The key tool we use is Bregman divergences. They are used as
loss functions and as measures of "distance" between two members
of the comparison class.
We discuss families of algorithms that are characterized by
different Bregman divergences. The two main families are the
gradient descent and exponentiated gradient family. The former
family includes all the kernel based algorithms and the latter
family is motived by the minimum relative entropy principle (i.e.
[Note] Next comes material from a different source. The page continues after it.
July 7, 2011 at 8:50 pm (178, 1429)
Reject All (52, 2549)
information theoretic motivation). We contrast the merits of both
families of algorithm.
[top]
Reinforcement Learning with Many Parameters
Chris Watkins
Royal Holloway, University of London
In my talk, I described a (wellknown) reinforcement learning
algorithm, the "Relative Payoff Process", which can be motivated both
as a simple and biologically feasible learning method, and as a simple
model of evolution. The performance of the RPP was compared to that of
genetic algorithms, and, surprisingly, it emerged that genetic
algorithms have some desirable properties: th expected fitness of the
next generation bred from a selected population is independent of the
population size; the expected fitness of the next generation is
concentrated about the expected value; and there is a better bound on
the improvement in expected fitness in one generation for a genetic
algorithm than for the reinforcement learning algorithm. Hence the
comparison of GAs with a reinforcement learning approach to a similiar
problem revealed that GAs had some advantages.
[top]
Constructive Model Building
Chris Williams
Institute for Adaptive and Neural Computation
Division of Informatics, University of Edinburgh
Much work in statistical modelling consists of
fitting the parameters of a given model to data, and can be carried
out e.g. in a maximum likelihood or Bayesian setting. However, there
is also the question of model structure choice, for example the number
of components in a mixture model or a search over belief network
structures.
In this talk I will give an overview of different
methods that have been used in constructive model building approaches,
where the structure of the model is built up depending on the data. I
have identified three main approaches: (1) constructive learning by
repeated rerepresentation, (2) constructive learning by data merging,
(3) constructive learning as (greedy) search. Examples of models from
these categories will be given.
[top]
SVM and VC Theory (Statistical Learning Theory)
Robert Williamson
Australian National University
I presented a highlevel view of the core insights of statistical
learning theory. Considering as the goal of learning the minimization
of expected risk, I considered three main induction principles for
abstract learning algorithms: ERM (Empirical Risk Minimization), SRM
(Structural Risk Minimization), DSRM (DataDependent SRM). I explained
why convering numbers were the "right" qunatity to consider in
analysing ERM. I explained the difficulties of DSRM and indicated how
the so called luckiness framework was one way to rigorously reason
about DSRM. I also pointed out relationships with the work of Jack
Kieffer, Kylie Minogue and Britney Spears.